Volunteers serve Christmas meals at The Foundry

Hundreds of people are providing encouragement on the road to recovery. The men at the Foundry Rescue Mission and Recovery Center are battling addition or returning to society after prison. Sunday night, that encouragement came in the form of a special meal.

Around 200 people planned, prepared and served special meals for those who most likely won't see their own families this Christmas. It's an event helping give a fresh start to The Foundry residents.

There's a little something different on every table. Nancy Corona says, "We do our own tablescape, we bring our own Christmas China and we prepare the meal ourselves."

With a shared purpose in mind. Micah Andrews, The Foundry Assistant Executive Director, says "What we're celebrating are men whose lives are being transformed through faith based recovery. Men who've bashed apart with addiction, whose lives are being put back together through faith."

Many are going through a transformation without their families.
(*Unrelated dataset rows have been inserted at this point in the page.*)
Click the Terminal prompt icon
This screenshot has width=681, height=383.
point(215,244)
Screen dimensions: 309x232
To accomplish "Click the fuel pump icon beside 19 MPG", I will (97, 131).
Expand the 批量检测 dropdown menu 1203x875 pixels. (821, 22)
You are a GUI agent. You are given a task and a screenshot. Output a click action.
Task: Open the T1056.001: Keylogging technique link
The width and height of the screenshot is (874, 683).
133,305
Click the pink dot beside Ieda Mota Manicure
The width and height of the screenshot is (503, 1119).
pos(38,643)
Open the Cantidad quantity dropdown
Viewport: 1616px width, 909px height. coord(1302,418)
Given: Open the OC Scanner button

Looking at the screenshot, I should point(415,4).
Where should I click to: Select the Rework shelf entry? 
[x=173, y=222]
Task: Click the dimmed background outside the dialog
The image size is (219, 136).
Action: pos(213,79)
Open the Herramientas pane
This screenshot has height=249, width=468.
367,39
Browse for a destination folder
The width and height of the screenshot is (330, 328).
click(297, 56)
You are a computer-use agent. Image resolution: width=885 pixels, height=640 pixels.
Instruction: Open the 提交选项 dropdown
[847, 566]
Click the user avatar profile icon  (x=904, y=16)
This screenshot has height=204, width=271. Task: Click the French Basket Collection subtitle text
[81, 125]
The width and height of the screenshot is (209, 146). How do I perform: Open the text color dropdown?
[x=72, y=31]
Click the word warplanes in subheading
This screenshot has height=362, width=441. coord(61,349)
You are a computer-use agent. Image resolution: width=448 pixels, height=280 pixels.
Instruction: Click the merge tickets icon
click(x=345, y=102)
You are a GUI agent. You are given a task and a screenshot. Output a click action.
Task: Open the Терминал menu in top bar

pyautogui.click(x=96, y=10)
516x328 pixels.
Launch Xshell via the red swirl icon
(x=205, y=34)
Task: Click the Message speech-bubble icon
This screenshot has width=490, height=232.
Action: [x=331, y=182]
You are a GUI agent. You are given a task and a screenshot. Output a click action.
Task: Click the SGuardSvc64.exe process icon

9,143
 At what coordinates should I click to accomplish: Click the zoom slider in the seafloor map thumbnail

Foundry Resident, Ricky Campbell says, "Some of us live too far away, my home is 6 hours away. Some others at times are not welcome at home."

Andrews says, "For those men that don't have an opportunity to spend time with their family to have folks like these volunteers come out and bless them during this holiday season is just amazing for them."

But volunteers, like Nancy Corona, want to show they care.. serving from the heart. Dinner was prepared for more than 170 Foundry residents at the Adopt-A-table event.

Corona says, "Some are very new, you can tell they're a little afraid and they need encouragement, they need that support.

Ricky Campbell came to The Foundry 8 months ago suffering from alcohol and pain killer addictions. He says this fellowship.. can comfort those struggling. "Sometimes you feel so alone and you can relate to everyone here and sometimes your family can't relate to you cause they don't know what you're going through."

Micah Andrews says there are many success stories. He also adds The Foundry is seeing an increase in young men choosing heroin as their drug of choice.. a problem that's growing across the nation.

The Foundry can always use donations. Andrews says people can help by shopping at its thrift store in Fairfield.